**Toan Lam**  
**GitHub Repo:** https://github.com/tobeyesong/ppo-breakout/  

# Reinforcement Learning for Atari Breakout using PPO

## Project Overview

This project implements and evaluates a Proximal Policy Optimization (PPO) algorithm to play the Atari game Breakout. The goal was to train an agent that could effectively learn the game's mechanics and develop a strategy to maximize score. The implementation uses PyTorch, Stable-Baselines3, and Gymnasium to create a scalable training pipeline that leverages parallel environments for efficient learning.

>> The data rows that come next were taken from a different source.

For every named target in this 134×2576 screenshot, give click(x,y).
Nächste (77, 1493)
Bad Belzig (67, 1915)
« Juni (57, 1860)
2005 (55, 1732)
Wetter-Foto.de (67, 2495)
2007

## Environment Description

### Breakout Game Rules

Breakout is a classic Atari game where the player controls a paddle at the bottom of the screen to bounce a ball upward. The objective is to break all the bricks arranged in rows at the top of the screen by hitting them with the ball.

Key game elements:
- **Paddle**: Player-controlled horizontal bar at the bottom that can move left and right
- **Ball**: Bounces off walls, bricks, and the paddle
- **Bricks**: Arranged in rows at the top; disappear when hit by the ball
- **Scoring**: Player earns points for each brick destroyed
- **Lives**: Player loses a life when the ball falls below the paddle

### Technical Implementation

For this project, we used the `BreakoutNoFrameskip-v4` environment from Gymnasium's Atari suite. This environment:
- Provides raw pixel observations (210×160×3 RGB images)
- Discrete action space with 4 possible actions: NOOP, FIRE (start game), RIGHT, LEFT
- Terminates episodes after losing all lives
- Awards varying points based on brick position (higher rows = more points)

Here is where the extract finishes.